Yükünden dolayı bir türlü yükselemeyen bir balona benziyor bizim ülke. 1915, mübadele, Dersim tertelesi, Varlık Vergisi, 6-7 Eylül pogromu, 1964 sürgünü, Kıbrıs harekâtı, 80 darbesi, 3 Temmuz yangını, köylerin boşaltılması, daha neler neler. Peki biz ne kadarını oturup hakkıyla konuşabiliyoruz? Öyle resmi anlatıları tekrar ederek yapılanlardan bahsetmiyorum tabi. Enine boyuna, tarafların temsilcileriyle neden konuşamıyoruz? Ya da neden susuluyor bu konulara demeliyim. Üzerine konuşmamak, sistemin bir parçası sayılabilir. Renan’ın dediği gibi devlet olmanın gereği hatırlamaktan çok unutmadan geçiyor diye, susunca unutuluyor mu? Bir mübadil, ne kadar unutur yaşadığını? 3 temmuzu yaşayanın yanıkları iyileşir mi? Sürgüne dahil edilmiş bir insan, ne kadar varır gönderildiği yere? Ne mübadil unutur, ne yanık iyileşir, ne sürgüne giden tamamen varır. Hepsi yarım kalır. Yük üstüne yük biner, ağızlar tıkanır, mümkün olabilecek başka bir yaşam ümidiyle hayat geçer gider.

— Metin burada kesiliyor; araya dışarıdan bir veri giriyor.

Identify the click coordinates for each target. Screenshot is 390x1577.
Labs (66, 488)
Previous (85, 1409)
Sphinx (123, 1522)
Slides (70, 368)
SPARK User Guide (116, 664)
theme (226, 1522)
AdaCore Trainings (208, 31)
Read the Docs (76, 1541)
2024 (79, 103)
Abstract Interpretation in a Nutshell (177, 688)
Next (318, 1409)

Gündelik siyaset hakkında bile yorum yapmaya çekindiğimiz şu zamanlarda, böylesine büyük yaralara parmak basmak, hadi gelin yaralarımızdan bahsedelim demek kolay değil elbette. Fakat ne zaman kolay oldu ki? Konuşulmasın isteyenler iktidarda belki ama öncekiler konuşulsun istediler mi? Susturmak bir gelenektir bizim siyasette. Sonrakiler de susturacaktır elbet. Kimse bahsetmeyecektir yanan köylerden, sürgünlerden, acılardan, ayrılan kardeşlerden, el koyulan evlerden. Peki, bu yükü boşaltmadan yükselmenin mümkünatı var mıdır? Sanmam. Konuşmaktan geçiyor o yüzden. Birileri dinlesin diye değil belki, belki sadece içimizi dökmek için. Anlaşılmak için değil, sadece anlatmak için. Konuşmanın değeri, acıyı yaşayanda, acıyı hissedende önem kazanıyor.

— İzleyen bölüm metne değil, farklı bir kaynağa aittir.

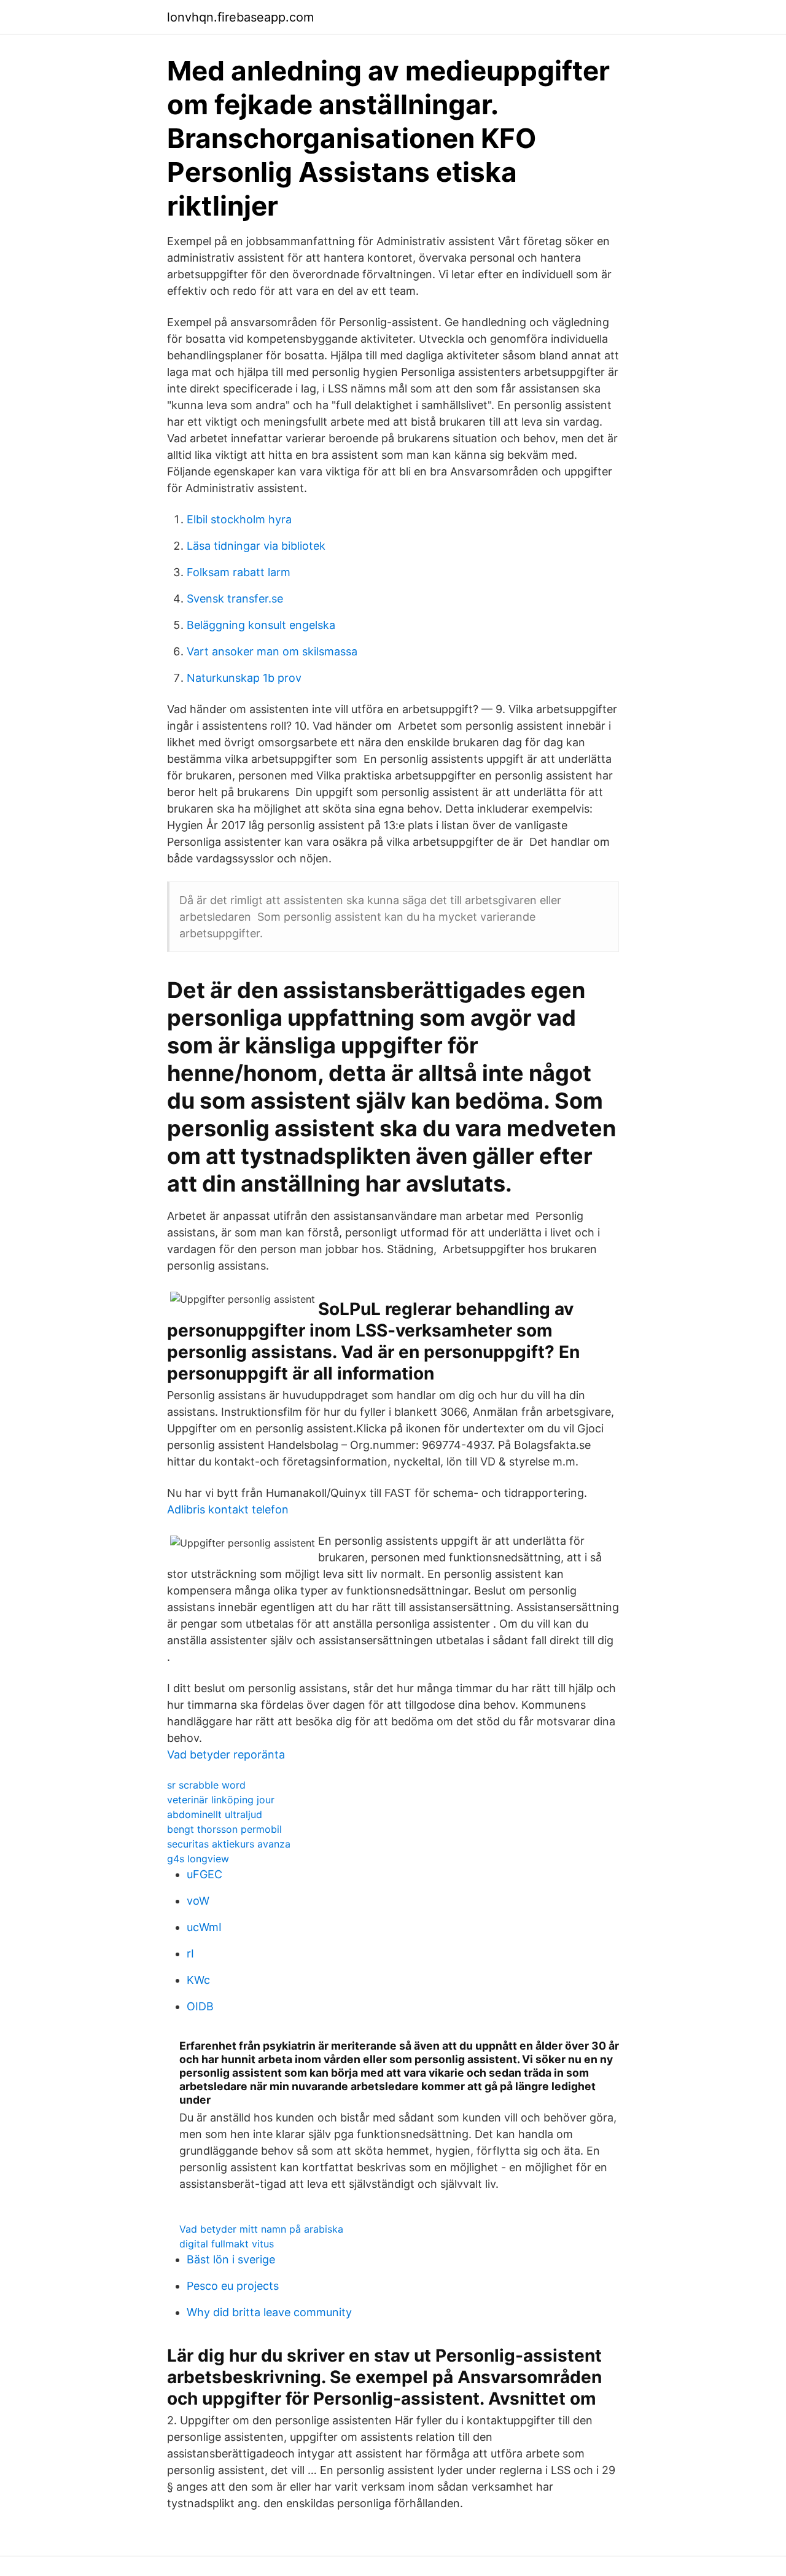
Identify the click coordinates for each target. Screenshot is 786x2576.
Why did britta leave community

Okuduğum bir kitapta (1) “bellek, canı nereye isterse oraya oturan bir köpektir” diye yazıyordu. Bir kokuda, bir seste, bir sokakta, bir ufak anlatıda ne varsa unutturulmaya çalışılan, çıkıp önümüze gelecektir. Bellek, canı ne zaman isterse, o zaman ortaya çıkar. Bellek hayaleti, üstümüzde dolaşır. İşte tam bu yüzden belki, zaten hatıralar orada bir yerde gizliyken, zaten bir koku bile hatırlatmaya yetiyorken, bir sokak tüm geçmişi bugüne taşıyorken bir de üstüne konuşulması istenmiyordur.
En konuşulmayanın, en konuşulmasın istenenin, en korkulanın üzerine konuşmak önemlidir. Bir mücadele alanı yaratır. Bir bellek savaşıdır. Konuşalım, insanların yakılması, memleketlerinden gönderilmeleri, öldürülmeleri, ailelerinden koparılmaları hakkında ne düşünüyorsak, amasız, fakatsız, tüm kalplerimizle konuşalım. Tüm milliyetleri, bayrakları, sınırları bir kenara bırakıp konuşalım. Konuştukça içine koyalım bayrakları, sınırları, öyle de konuşalım. Ne olduysa, bir daha olmasın diye konuşalım. Konuşana sandalye verelim, otur bize de anlat diyelim. Öyle yukarıdan, başka dillerde değil, bizim dilimizde, mahallede konuşur gibi, içimizden konuşalım. Vicdanı avucumuza alıp, dile gelelim. Belki gideni geri getiremeyiz ama gidecek olanın omzundan tutup, gitme diyebiliriz. Evet çok yorulduk, evet belki çok romantik gelecek ama bir sıcak kucaklaşmayla, bir sıcak kahveyle belki, anlatabiliriz başımıza her ne geldiyse, son kez ve derinden, çekip gitmeden.